While that may look pretty good, in April the consensus EPS estimate was $0.76, and just one month ago the estimate was $0.60. The rising mining costs and the lower price of gold has hit Freeport hard, and the same will be true for the other gold miners.
The company’s officers said:
We are committed to our business plan of reducing debt and maintaining a strong balance sheet, while investing in financially attractive projects and providing cash returns to shareholders. We are taking measures to execute prudent capital management in an uncertain global economic environment and are committed to pursuing additional divestitures and capital cost reductions as required to maintain a strong balance sheet while preserving a strong resource position and a portfolio of assets with attractive long-term growth prospects.

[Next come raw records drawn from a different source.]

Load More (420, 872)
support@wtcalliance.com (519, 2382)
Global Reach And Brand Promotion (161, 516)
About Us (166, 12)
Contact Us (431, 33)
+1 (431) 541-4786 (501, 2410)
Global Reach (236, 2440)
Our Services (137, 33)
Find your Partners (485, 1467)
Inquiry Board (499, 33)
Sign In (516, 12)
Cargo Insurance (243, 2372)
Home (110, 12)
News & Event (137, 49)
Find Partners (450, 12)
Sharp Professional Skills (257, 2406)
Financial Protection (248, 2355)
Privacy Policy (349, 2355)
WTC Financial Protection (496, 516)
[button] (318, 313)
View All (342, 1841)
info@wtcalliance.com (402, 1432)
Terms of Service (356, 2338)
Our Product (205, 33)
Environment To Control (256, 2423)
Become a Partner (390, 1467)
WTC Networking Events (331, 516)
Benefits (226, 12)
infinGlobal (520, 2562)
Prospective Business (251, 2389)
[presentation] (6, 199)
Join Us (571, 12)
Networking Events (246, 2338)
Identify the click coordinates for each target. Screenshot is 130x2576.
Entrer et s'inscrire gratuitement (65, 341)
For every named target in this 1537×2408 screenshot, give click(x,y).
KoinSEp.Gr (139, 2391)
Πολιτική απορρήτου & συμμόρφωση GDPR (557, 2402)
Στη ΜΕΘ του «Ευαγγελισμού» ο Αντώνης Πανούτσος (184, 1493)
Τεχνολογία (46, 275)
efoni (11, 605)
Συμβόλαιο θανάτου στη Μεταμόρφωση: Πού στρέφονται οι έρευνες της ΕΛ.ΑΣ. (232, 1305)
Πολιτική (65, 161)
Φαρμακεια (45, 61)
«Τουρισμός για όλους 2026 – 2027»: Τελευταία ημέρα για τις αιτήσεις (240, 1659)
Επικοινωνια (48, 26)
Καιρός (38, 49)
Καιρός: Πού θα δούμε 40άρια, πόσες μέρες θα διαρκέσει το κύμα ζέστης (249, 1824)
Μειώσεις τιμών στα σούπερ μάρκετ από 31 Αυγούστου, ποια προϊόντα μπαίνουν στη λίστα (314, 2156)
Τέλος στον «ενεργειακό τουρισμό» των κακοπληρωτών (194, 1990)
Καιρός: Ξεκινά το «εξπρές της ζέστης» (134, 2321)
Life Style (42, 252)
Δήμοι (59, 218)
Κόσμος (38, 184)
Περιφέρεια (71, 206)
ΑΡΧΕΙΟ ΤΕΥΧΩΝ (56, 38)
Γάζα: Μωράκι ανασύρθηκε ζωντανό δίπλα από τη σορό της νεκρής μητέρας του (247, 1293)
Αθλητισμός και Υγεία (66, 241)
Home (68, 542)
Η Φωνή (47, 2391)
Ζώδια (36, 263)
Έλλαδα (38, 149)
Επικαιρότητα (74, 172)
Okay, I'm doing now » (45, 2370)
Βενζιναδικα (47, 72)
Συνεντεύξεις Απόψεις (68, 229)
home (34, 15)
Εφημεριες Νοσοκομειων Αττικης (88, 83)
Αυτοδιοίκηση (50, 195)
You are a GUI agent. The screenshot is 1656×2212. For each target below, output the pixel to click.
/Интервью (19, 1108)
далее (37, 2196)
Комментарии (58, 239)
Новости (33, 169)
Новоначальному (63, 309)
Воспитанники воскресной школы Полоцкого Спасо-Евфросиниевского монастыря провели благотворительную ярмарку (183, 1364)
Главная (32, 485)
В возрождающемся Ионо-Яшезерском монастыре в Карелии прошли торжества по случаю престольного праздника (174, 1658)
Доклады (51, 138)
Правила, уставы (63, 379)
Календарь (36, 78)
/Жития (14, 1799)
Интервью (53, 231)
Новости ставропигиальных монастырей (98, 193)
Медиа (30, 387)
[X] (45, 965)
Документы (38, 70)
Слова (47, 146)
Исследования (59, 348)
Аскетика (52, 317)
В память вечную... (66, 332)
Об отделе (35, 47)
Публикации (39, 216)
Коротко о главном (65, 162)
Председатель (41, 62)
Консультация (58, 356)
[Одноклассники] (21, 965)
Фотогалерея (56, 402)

Freeport-McMoRan now forecasts sales of copper in 2013 to fall from last quarter’s estimate of 4.3 billion to 4.1 billion pounds. Gold sales are now expected to total 1.1 million ounces, lower than the 1.4 million ounces forecast at the end of the first quarter. The molybdenum sales forecast rose from 90 million to 92 million pounds in 2013. The company also expects to produce 35 million barrels of oil equivalent, now that its acquisitions of Plains Exploration and McMoRan Exploration are completed.
Net cash costs per pound of copper rose from $1.49 a year ago to $1.85 in the second quarter, based on current sales volumes and a price of $1,300 an ounce for gold and $10 a pound for molybdenum.
Shares are up about 2.1% at $29.77 in premarket trading this morning, in a 52-week range of $26.37 to $43.65. Prior to today’s release, Thomson/Reuters had a consensus price target of around $36.10 on the company’s shares.